[[ ENTRIES PROVIDED open ]]

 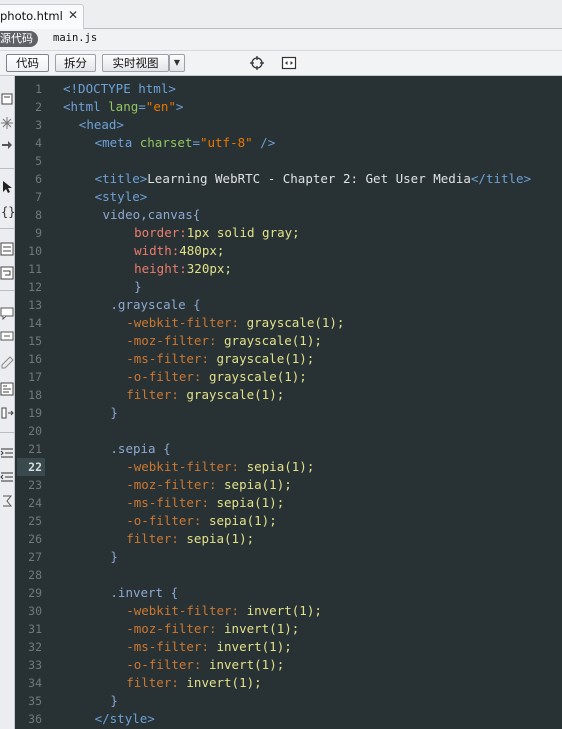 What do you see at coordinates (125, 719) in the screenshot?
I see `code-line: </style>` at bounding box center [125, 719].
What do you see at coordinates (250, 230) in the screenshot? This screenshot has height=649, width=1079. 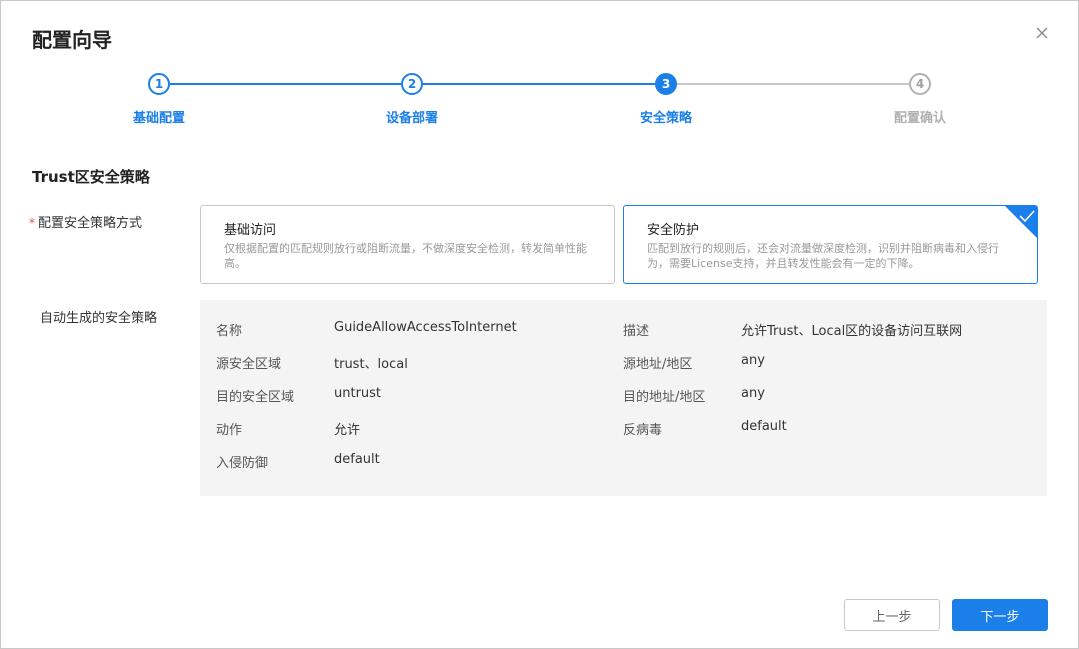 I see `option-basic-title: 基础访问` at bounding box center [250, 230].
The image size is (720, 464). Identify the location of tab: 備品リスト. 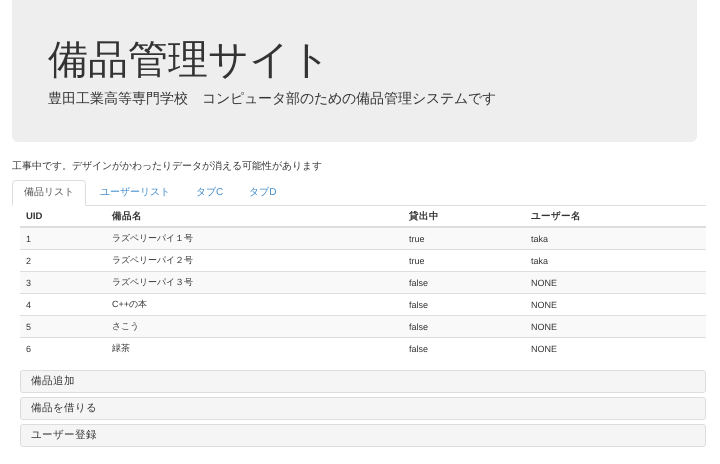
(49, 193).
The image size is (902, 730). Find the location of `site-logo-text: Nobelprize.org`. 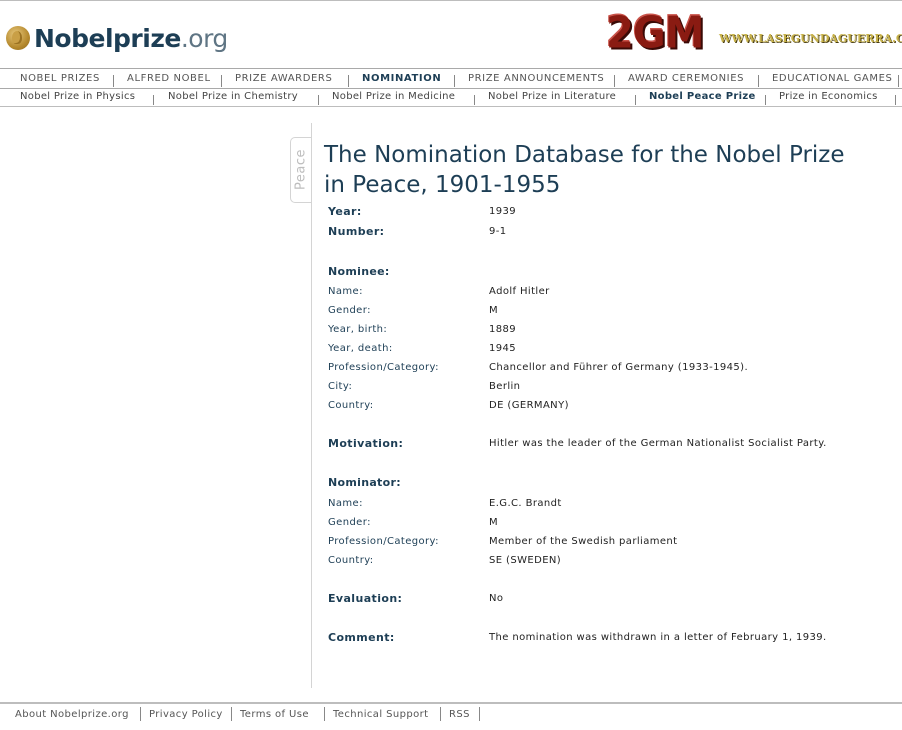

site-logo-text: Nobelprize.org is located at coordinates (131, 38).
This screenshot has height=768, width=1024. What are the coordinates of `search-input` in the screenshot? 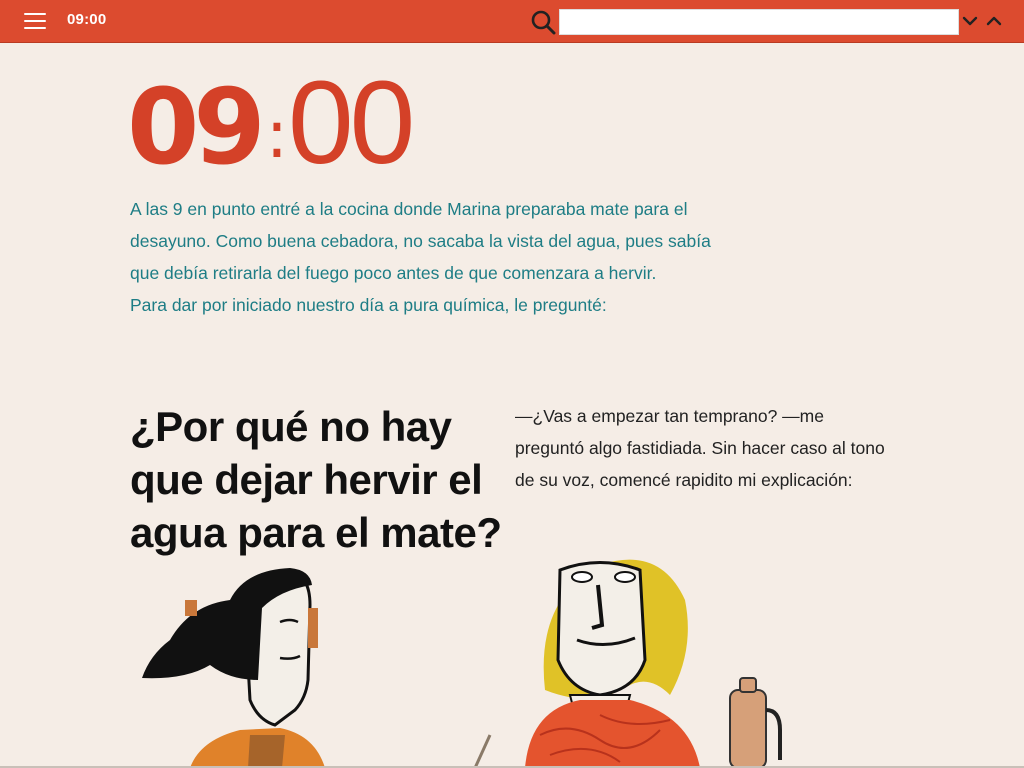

[[ ENTRIES PROVIDED closed ]]

# ACTION ITEM
Retype the entries from the line with "The image size is (720, 464)." to the line with "site-logo-text: Nobelprize.org is", both included, and leave the pictures out.

# FINAL ANSWER
The image size is (720, 464). Identify the location of tab: 備品リスト. 
(49, 193).
The image size is (902, 730). Find the location of `site-logo-text: Nobelprize.org`. 

site-logo-text: Nobelprize.org is located at coordinates (131, 38).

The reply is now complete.